The various operations of methods described above may be performed by any suitable means capable of performing the operations, such as various hardware and/or software component(s), circuits, and/or module(s). Generally, any operations illustrated in the Figures may be performed by corresponding functional means capable of performing the operations. For example, a means for selectively switching communication may comprise a first network switch. In addition, means for communicating with a device may comprise a transmitter or a receiver.

Information and signals may be represented using any of a variety of different technologies and techniques. For example, data, instructions, commands, information, signals, bits, symbols, and chips that may be referenced throughout the above description may be represented by voltages, currents, electromagnetic waves, magnetic fields or particles, optical fields or particles, communication signals, wireless networks, communication fields, communication networks, or any combination thereof.

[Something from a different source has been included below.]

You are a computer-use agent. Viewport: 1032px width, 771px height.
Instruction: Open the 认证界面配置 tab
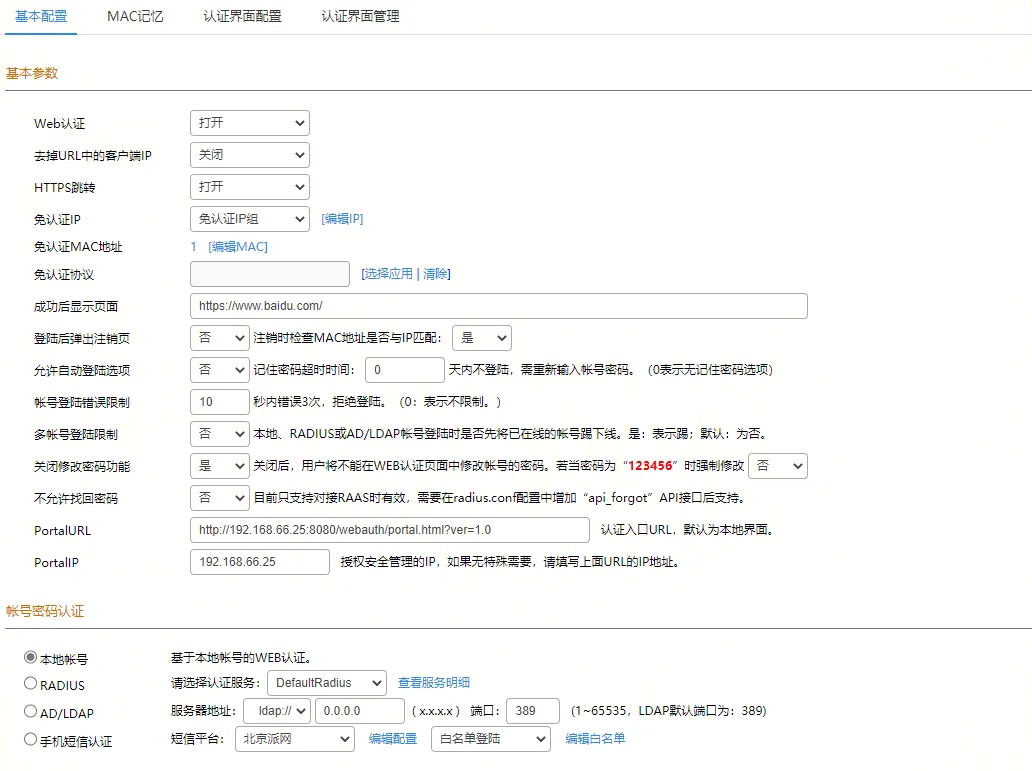pos(242,17)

The various illustrative logical blocks, modules, circuits, and algorithm steps described in connection with the implementations disclosed herein may be implemented as electronic hardware, computer software, or combinations of both. To clearly illustrate this interchangeability of hardware and software, various illustrative components, blocks, modules, circuits, and steps have been described above generally in terms of their functionality. Whether such functionality is implemented as hardware or software depends upon the particular application and design constraints imposed on the overall system. The described functionality may be implemented in varying ways for each particular application, but such implementation decisions may not be interpreted as causing a departure from the scope of the implementations of the invention.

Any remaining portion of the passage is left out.